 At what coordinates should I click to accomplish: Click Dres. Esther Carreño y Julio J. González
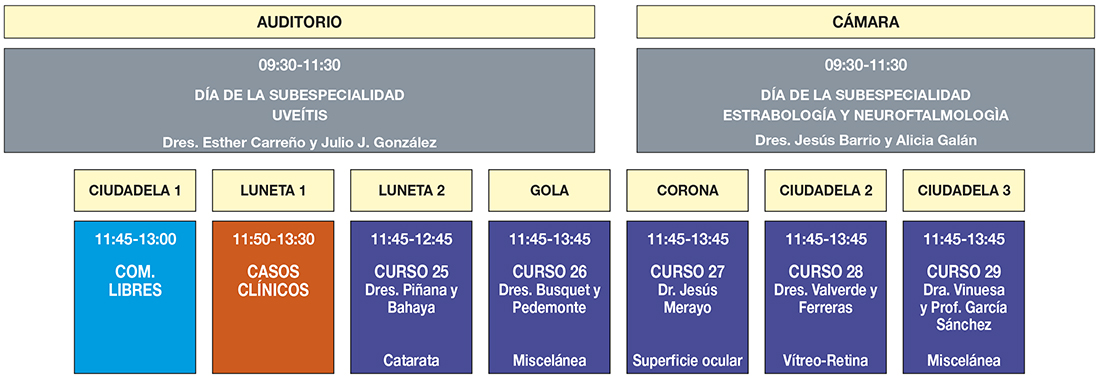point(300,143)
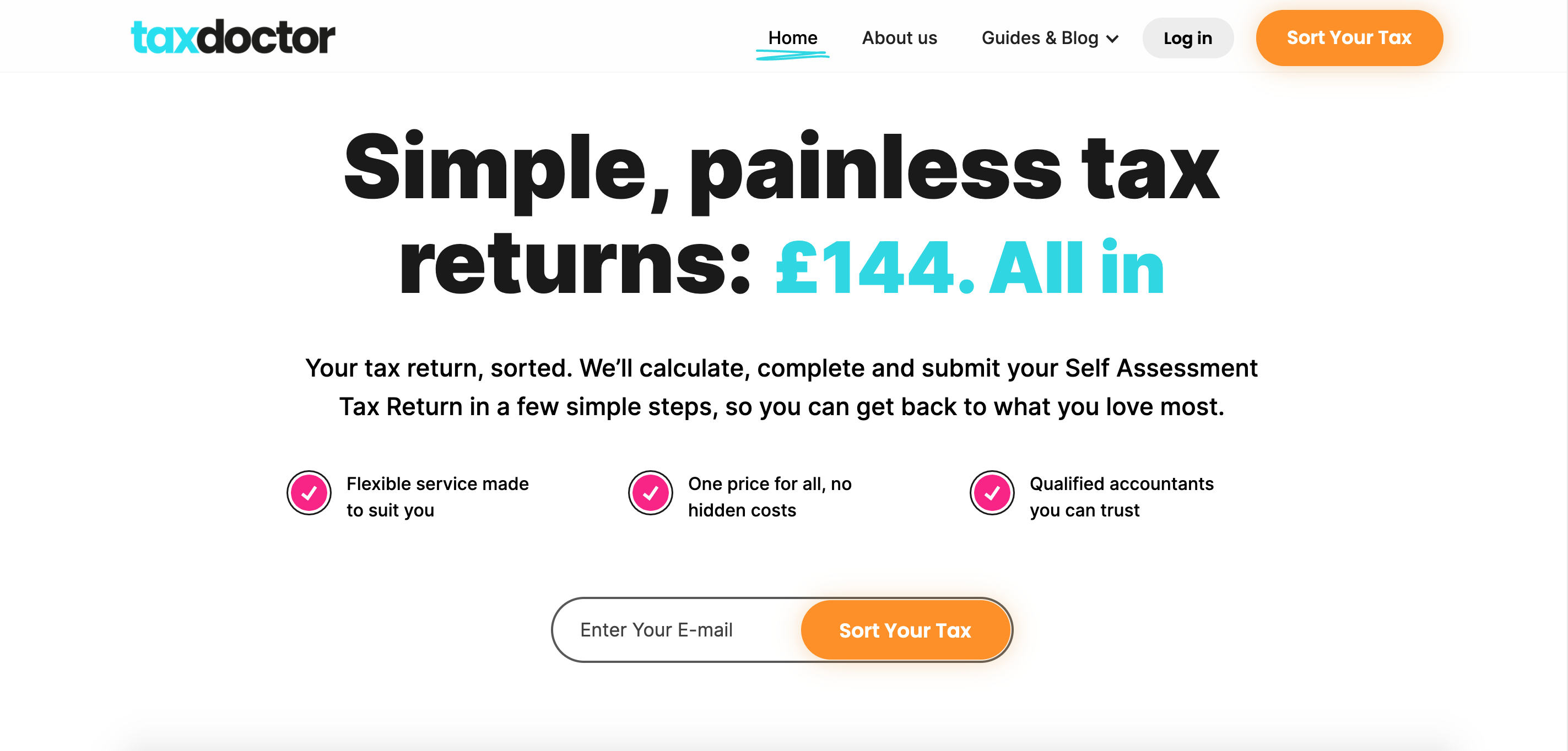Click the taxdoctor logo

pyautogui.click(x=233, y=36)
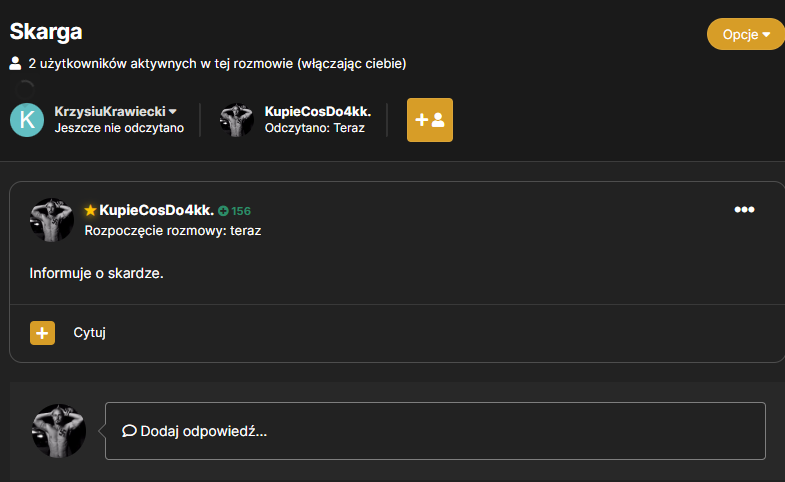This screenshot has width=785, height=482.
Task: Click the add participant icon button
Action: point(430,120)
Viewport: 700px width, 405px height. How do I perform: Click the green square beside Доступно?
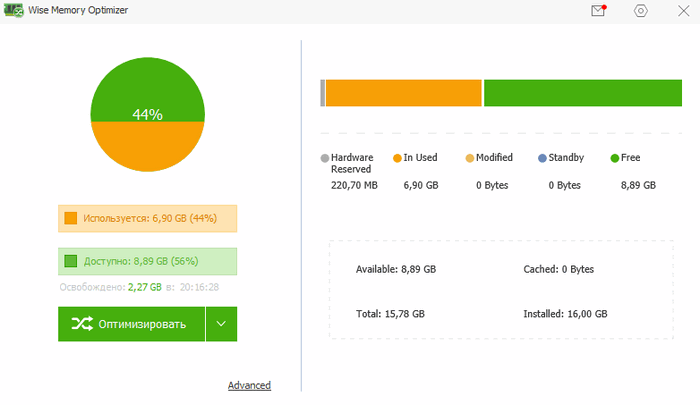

--- --- ---

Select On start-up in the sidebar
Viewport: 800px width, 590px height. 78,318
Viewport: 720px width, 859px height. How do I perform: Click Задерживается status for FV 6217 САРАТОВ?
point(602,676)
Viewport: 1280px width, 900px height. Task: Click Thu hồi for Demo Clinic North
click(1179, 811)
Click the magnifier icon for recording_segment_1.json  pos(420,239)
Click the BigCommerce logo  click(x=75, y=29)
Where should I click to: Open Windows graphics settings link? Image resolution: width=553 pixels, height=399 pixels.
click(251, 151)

--- --- ---

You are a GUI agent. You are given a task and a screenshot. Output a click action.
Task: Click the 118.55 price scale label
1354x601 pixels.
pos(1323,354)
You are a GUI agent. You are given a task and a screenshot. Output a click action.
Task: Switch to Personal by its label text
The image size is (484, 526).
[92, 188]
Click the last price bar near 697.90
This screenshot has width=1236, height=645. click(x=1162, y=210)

--- --- ---

● WHAT YOU ARE ASKED TO DO
From the line containing "At what coordinates" through the line containing "Viewport: 700px width, 405px", copy every line above exactly, without pictures.

● EXERCISE RESULT
 At what coordinates should I click to accomplish: Click Dres. Esther Carreño y Julio J. González
point(300,143)
Click the taxdoctor logo

pyautogui.click(x=233, y=36)
This screenshot has width=785, height=482.
Task: Click the add participant icon button
Action: point(430,120)
Viewport: 700px width, 405px height. How do I perform: Click the green square beside Доступно?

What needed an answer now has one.